2. Materials and methods

2.1. Materials

Cell culture medium, fetal bovine serum (FBS), trypsin, antibiotics, and trypan blue were obtained from Gibco, USA. All other chemicals and solvents were purchased from Sigma. The consumables were procured from Nunc.

2.2. Plant material and extraction

The roots of K. lappacea were purchased from the local market of Riyadh, Kingdom of Saudi Arabia. The identity of the plant material was confirmed by a taxonomist at King Saud University, Riyadh. For the preparation of extracts, the roots were broken to smaller pieces and subjected to sequential solvent extraction by maceration with petroleum ether, chloroform, ethyl acetate, and ethanol at room temperature accompanied by agitation. The respective extracts were obtained by drying the filtrates at 40 ℃ in a rotary evaporator. The obtained extracts were stored at 4 °C until further analysis. The extracts were diluted in dimethyl sulfoxide (DMSO) for bioassays.

2.3. Cell culture

MCF-7 (human breast cancer cell line) was used to assess the cytotoxic potential of petroleum ether (KLH), chloroform (KLC), ethylacetate (KLEA), and ethanolic (KLET) extracts of K. lappacea. The cell line was obtained from American Type Culture Collection (ATCC, Manassas, USA). The culture was facilitated by FBS (10%), NaHCO3 (0.2%), and antibiotic solution (1 mL per 100 mL of culture medium). The MCF-7 cells were cultivated at 37 °C in a CO2 incubator. Further, cell viability was analyzed using trypan blue assay (Pant et al., 2001), and the cells exhibiting more than 98% viability were used for further experiments.
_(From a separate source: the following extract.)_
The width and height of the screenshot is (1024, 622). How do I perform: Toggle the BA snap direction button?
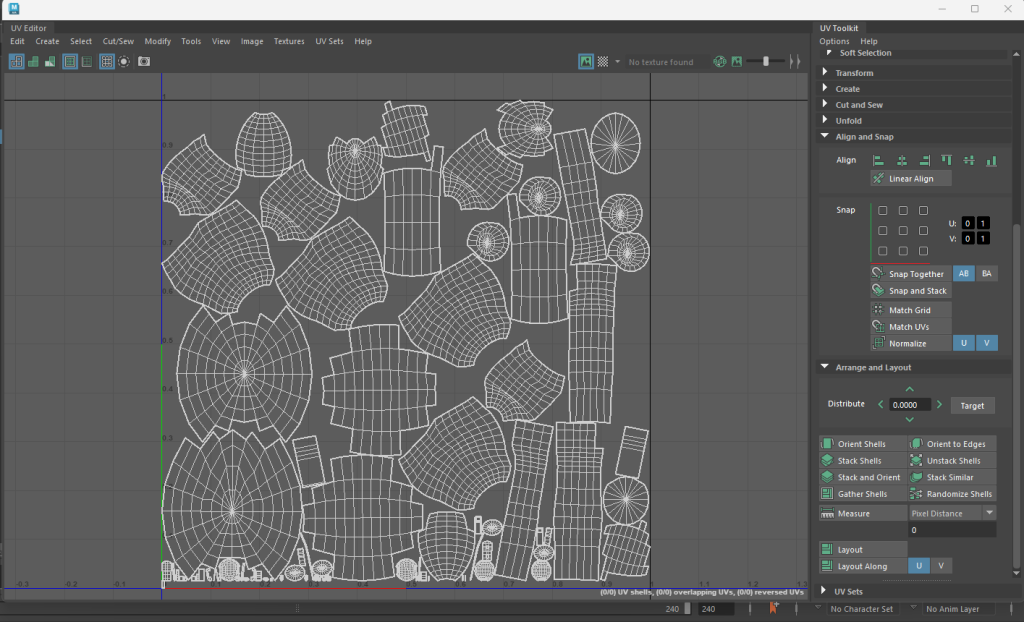(986, 274)
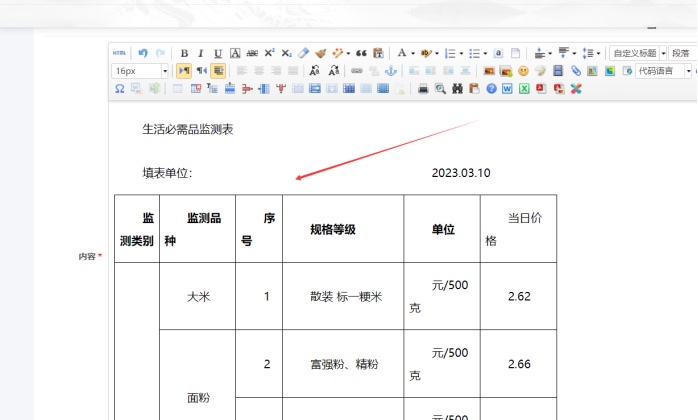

2.4. MTT assay for cytotoxicity assessments

In a 96-well culture plate, the MCF-7 cells with a density of 1 × 104 cells /well were seeded. After incubation for 24 h, 100 μL of each extracts viz. KLH, KLC, KLEA, and KLET, diluted in DMEM (concentration range 10–1000 μg/mL) were added to the wells. The control sets having only culture medium were also set up parallel. The plates were again incubated for 24 h in a CO2 incubator. After incubation period, the cell viability was assessed by the colorimetric MTT assay as earlier reported (Mosmann, 1983). A 10 μL of MTT solution (5 mg/mL) was added to each well and incubated plates for 4 h at 37 °C in a CO2 incubator. Supernatant was then removed and DMSO was added to dissolve the MTT formazan. Finally, the absorbance of developed purple color was read at 550 nm.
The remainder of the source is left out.